◆ **To do**:
The answer must be an exact copy of the lines from the one with "Screen dimensions: 921x451" through the final line of the records below, with no pictures.

◆ **Data**:
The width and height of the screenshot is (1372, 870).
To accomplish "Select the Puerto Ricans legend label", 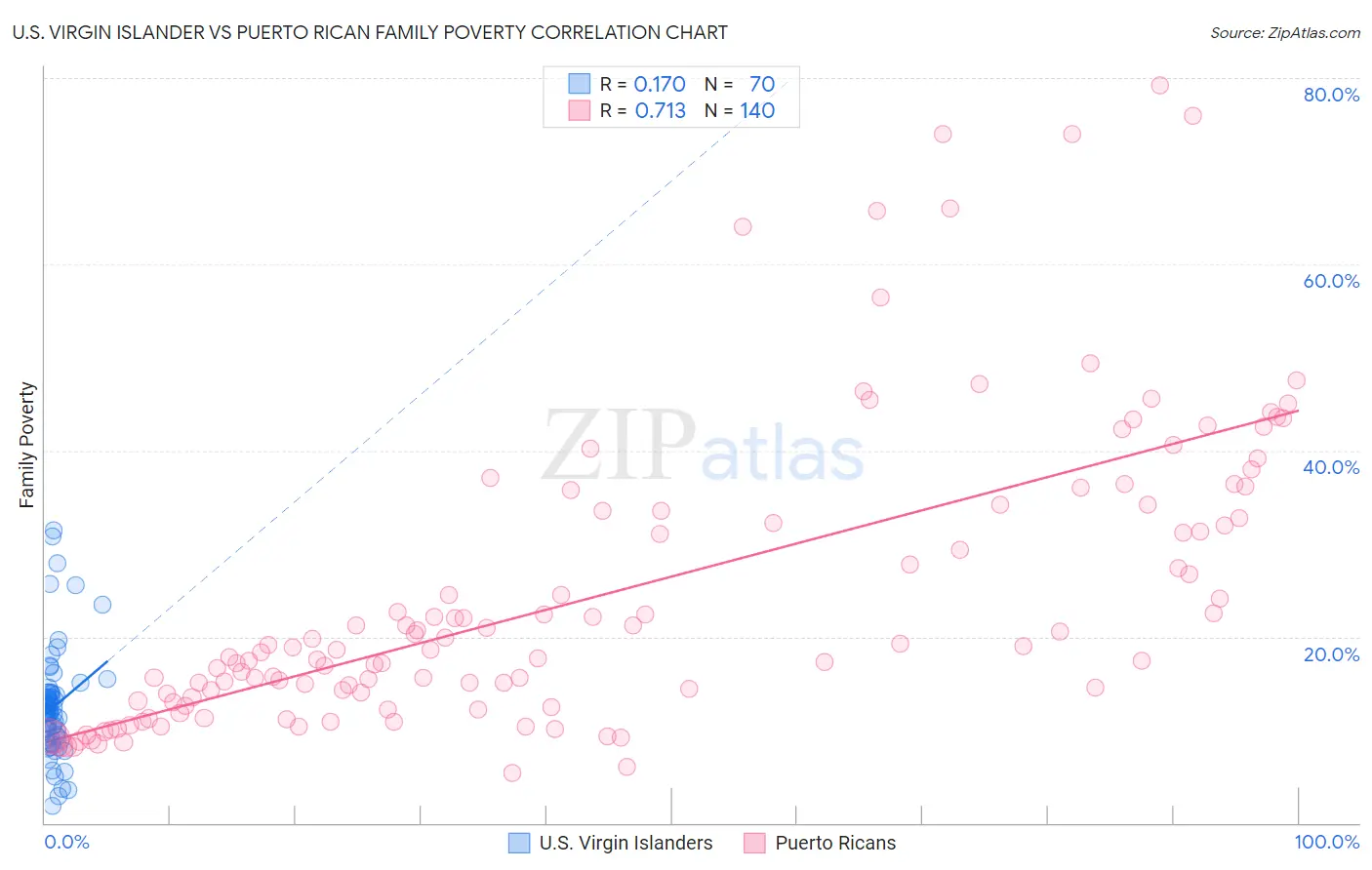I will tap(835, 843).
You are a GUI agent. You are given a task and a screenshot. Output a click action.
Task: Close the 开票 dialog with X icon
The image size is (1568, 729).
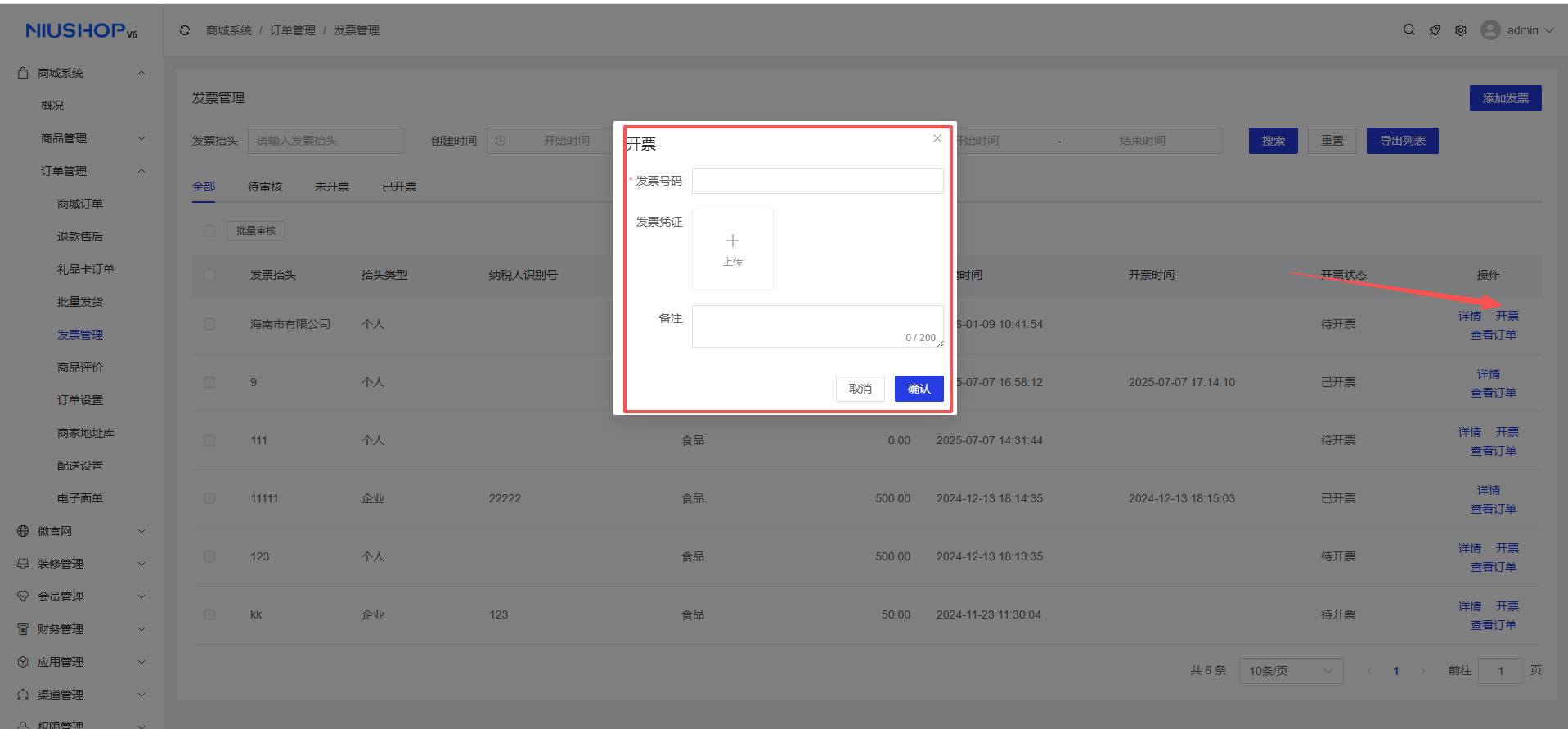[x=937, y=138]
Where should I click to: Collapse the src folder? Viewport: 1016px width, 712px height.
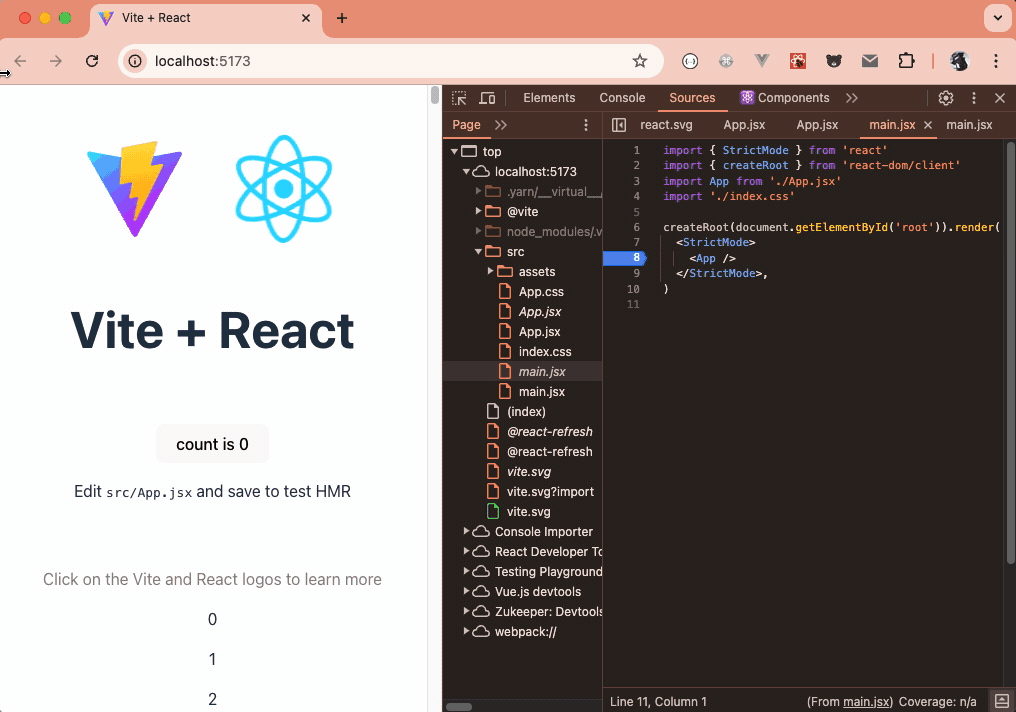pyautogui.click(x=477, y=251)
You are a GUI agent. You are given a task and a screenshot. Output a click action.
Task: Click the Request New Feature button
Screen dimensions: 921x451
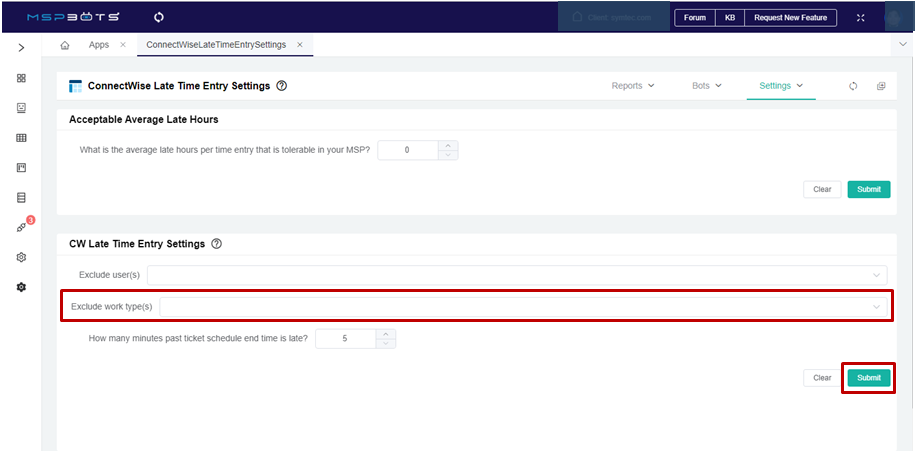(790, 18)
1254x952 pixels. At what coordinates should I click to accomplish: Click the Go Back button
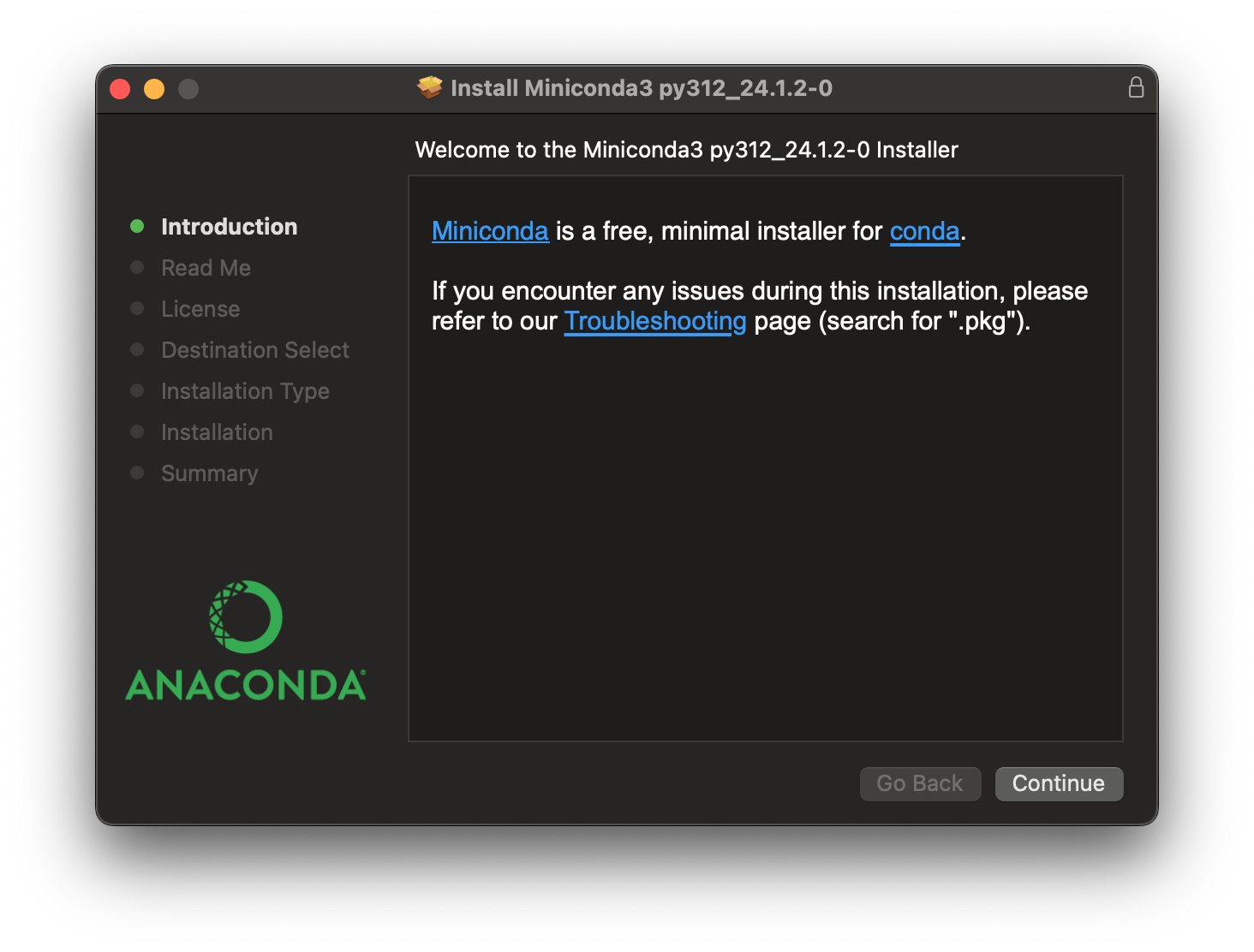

◆ **Answer for this exercise**:
Screen dimensions: 921x451
(790, 18)
1254x952 pixels. At what coordinates should I click to accomplish: Click the Go Back button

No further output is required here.